__YOUR GOAL__:
Please copy the material from the line with "Switch to the スケッチ Sketch tab" through the end, swapping "dropdown" for "menu" and leaving everything else unchanged. Leave the pictures out.

__STORED DATA__:
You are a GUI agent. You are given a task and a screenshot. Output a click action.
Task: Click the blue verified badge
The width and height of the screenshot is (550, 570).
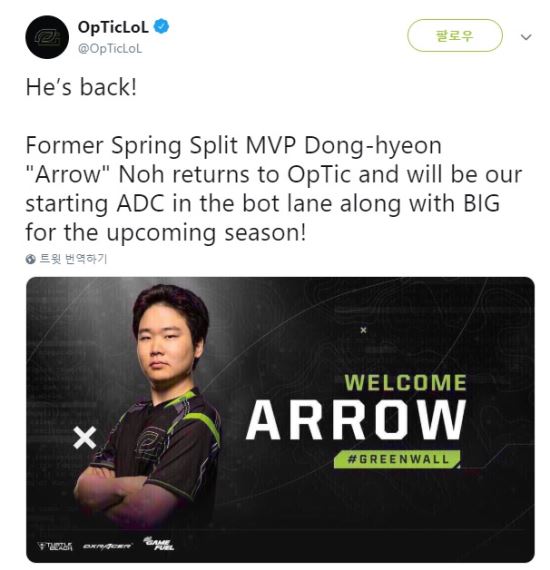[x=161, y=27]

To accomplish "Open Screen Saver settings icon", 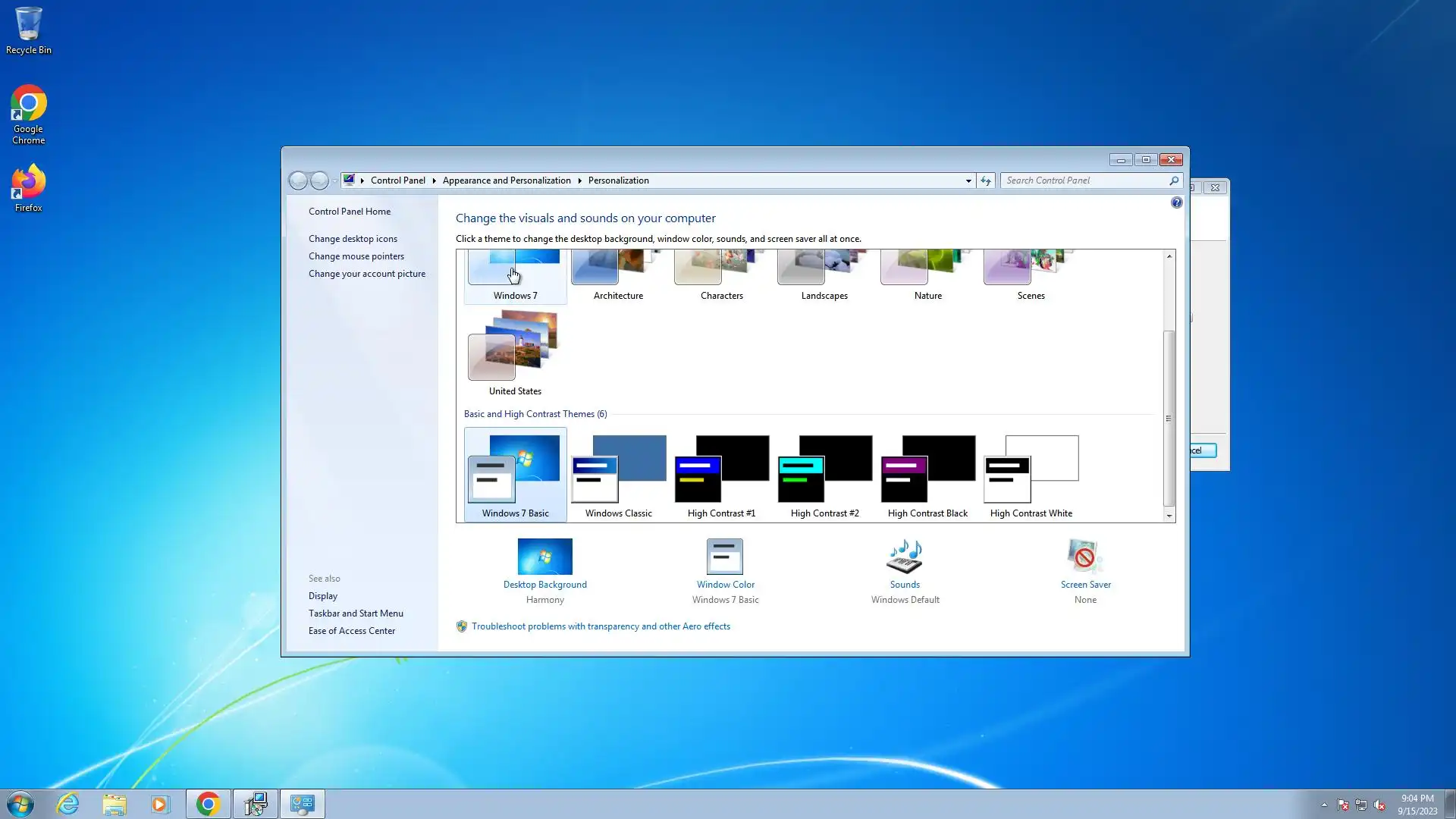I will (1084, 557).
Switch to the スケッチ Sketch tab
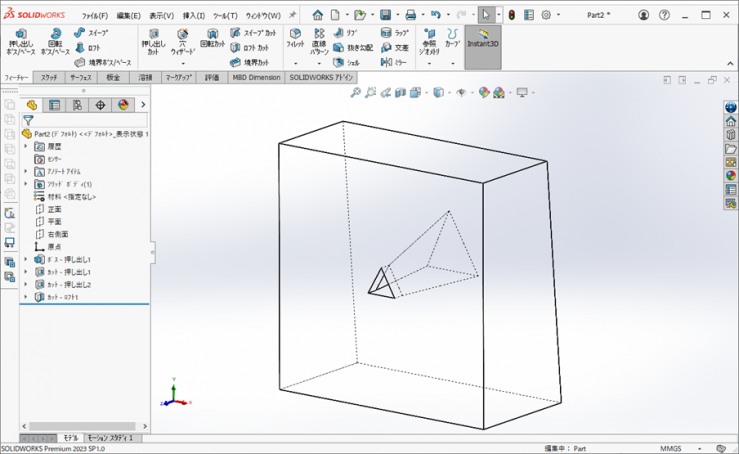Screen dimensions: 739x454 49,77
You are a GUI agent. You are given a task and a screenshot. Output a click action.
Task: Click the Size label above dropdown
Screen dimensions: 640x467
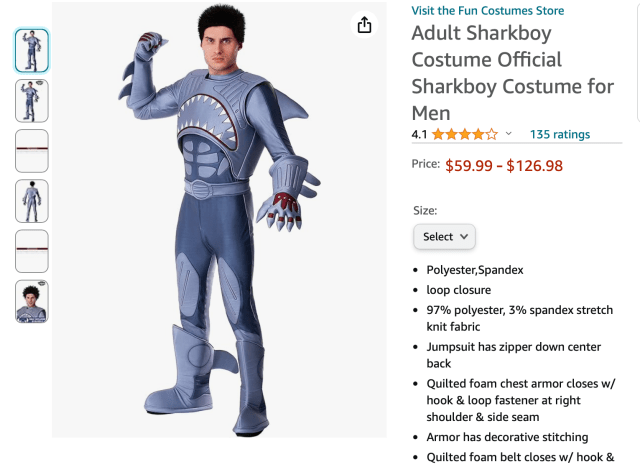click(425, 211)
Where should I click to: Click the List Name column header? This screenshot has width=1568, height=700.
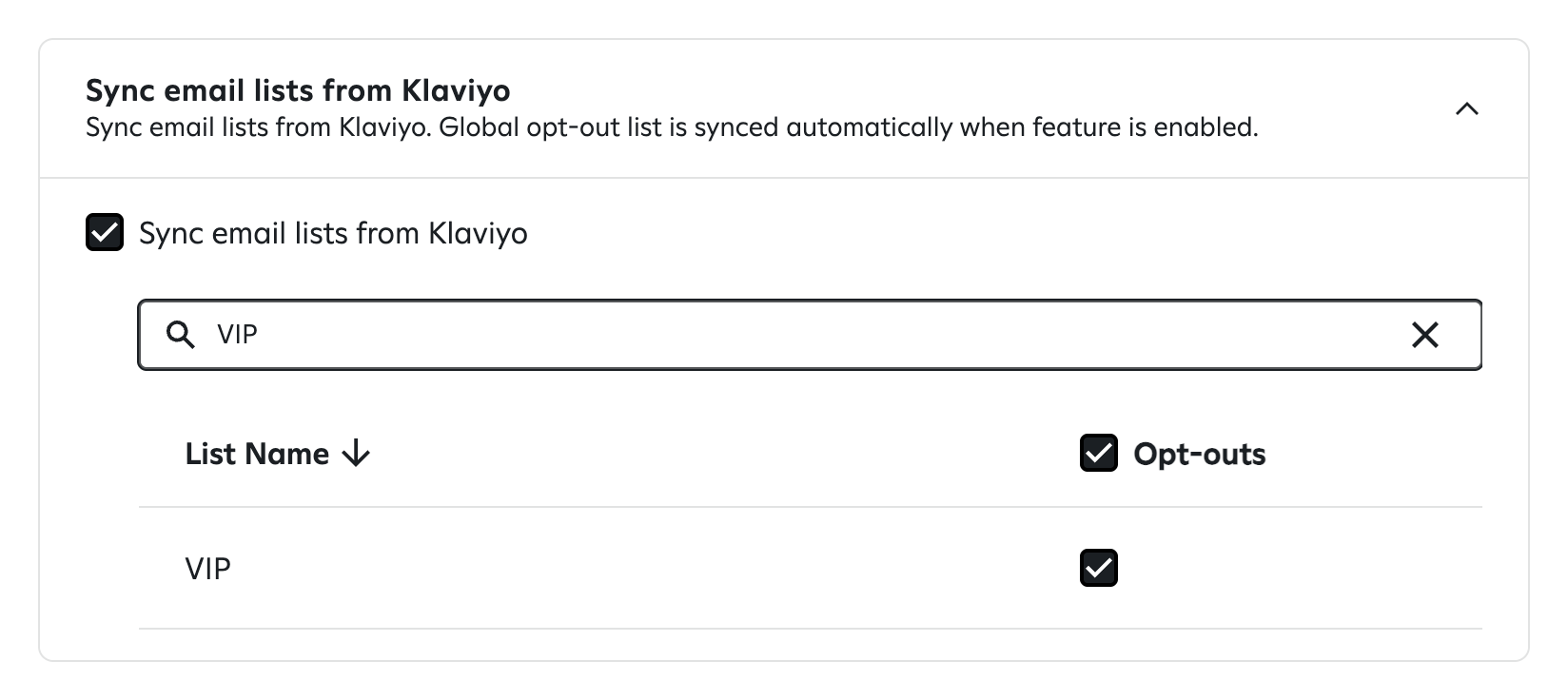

__OUTPUT OF THE EXERCISE__:
Switch to the スケッチ Sketch tab
Screen dimensions: 739x454 49,77
You are a GUI agent. You are given a task and a screenshot. Output a click action.
Task: Click the Size label above menu
Screen dimensions: 640x467
click(425, 211)
Where should I click to: Click the List Name column header? This screenshot has width=1568, height=700.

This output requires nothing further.